Brief: In the CUDA article below, what does each Streaming Multiprocessor contain?

Document section:
************

CUDA Deep Dive: Demystifying Kernels, Thread Hierarchies, and the GPU Execution Model: P-1

#programming #cuda #deeplearning #cpp

CUDA Deep Dive: Demystifying Kernels, Thread Hierarchies, and the GPU Execution Model: P-1

Welcome back! In our last discussion, we scratched the surface of CUDA programming, looking at how it extends C to harness the power of GPUs. Now, let's take a more technical plunge. We're still drawing from "Programming Massively Parallel Processors" (see context here - focusing on Chapter 3 concepts), but this time we'll dissect the execution model, memory implications, and the intricate dance of threads with more precision.

The Dichotomy: Host (CPU) vs. Device (GPU) Architectures

At its core, CUDA programming acknowledges two distinct computational domains:

The Host: Your system's CPU, managing system resources, peripherals, and orchestrating the overall application flow. It operates with its own dedicated DRAM (system memory).
The Device: The NVIDIA GPU, a massively parallel processor with its own high-bandwidth memory (GPU device memory, often GDDR). It's comprised of multiple Streaming Multiprocessors (SMs), each containing numerous CUDA cores.

************

Stored dataset items
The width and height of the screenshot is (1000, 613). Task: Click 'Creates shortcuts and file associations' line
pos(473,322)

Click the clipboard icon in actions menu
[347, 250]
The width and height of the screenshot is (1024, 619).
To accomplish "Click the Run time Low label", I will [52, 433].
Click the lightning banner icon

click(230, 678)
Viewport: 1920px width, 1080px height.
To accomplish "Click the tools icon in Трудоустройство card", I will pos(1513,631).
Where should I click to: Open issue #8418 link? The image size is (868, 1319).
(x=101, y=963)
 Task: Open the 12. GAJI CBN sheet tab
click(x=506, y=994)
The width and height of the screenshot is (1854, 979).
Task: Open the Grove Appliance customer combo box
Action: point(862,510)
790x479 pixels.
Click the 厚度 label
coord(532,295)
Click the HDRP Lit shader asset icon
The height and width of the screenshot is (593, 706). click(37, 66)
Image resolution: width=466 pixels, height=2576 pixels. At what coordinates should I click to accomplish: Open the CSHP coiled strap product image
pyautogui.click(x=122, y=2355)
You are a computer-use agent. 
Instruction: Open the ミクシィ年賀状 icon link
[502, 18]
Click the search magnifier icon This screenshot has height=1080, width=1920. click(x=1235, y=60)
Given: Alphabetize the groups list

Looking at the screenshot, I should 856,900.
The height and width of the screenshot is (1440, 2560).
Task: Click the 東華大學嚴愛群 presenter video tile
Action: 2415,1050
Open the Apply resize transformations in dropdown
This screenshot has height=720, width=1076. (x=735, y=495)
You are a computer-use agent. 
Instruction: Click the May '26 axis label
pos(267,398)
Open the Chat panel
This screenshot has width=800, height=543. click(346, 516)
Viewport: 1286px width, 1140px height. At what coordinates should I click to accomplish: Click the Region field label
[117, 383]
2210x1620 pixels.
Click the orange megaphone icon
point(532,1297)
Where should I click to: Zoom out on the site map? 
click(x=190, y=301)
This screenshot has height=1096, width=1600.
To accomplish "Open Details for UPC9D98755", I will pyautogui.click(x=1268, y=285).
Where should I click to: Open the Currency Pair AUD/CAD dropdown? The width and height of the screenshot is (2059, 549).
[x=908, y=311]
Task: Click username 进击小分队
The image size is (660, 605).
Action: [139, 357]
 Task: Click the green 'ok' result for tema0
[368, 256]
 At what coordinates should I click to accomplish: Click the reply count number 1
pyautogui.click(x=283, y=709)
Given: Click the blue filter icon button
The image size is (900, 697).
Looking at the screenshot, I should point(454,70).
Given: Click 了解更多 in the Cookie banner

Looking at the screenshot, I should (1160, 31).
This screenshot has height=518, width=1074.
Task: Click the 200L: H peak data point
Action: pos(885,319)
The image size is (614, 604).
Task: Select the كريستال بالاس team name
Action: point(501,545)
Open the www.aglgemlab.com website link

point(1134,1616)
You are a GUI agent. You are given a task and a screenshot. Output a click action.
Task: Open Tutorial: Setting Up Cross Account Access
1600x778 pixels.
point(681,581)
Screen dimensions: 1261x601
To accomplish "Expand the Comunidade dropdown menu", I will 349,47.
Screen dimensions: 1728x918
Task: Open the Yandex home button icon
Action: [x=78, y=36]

************

Final result: Numerous CUDA cores.